In the listing below, find the line containing "The height and" and the line containing "Expand See all versions chevron". Repeat exactly those two lines and every line between them.

» Data listing:

◆ ◆ ◆ ◆ ◆

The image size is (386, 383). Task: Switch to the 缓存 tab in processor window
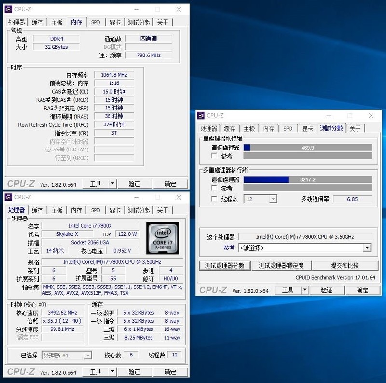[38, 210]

◆ ◆ ◆ ◆ ◆

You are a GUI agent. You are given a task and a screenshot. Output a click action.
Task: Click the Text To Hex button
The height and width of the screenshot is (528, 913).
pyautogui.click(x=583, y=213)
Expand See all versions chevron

◆ ◆ ◆ ◆ ◆

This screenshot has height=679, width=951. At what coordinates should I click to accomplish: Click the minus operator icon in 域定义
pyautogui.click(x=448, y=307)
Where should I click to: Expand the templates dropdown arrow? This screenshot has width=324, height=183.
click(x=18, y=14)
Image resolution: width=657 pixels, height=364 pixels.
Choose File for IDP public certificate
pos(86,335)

◆ ◆ ◆ ◆ ◆

» Solution for this problem:
The height and width of the screenshot is (528, 913).
pyautogui.click(x=583, y=213)
Expand See all versions chevron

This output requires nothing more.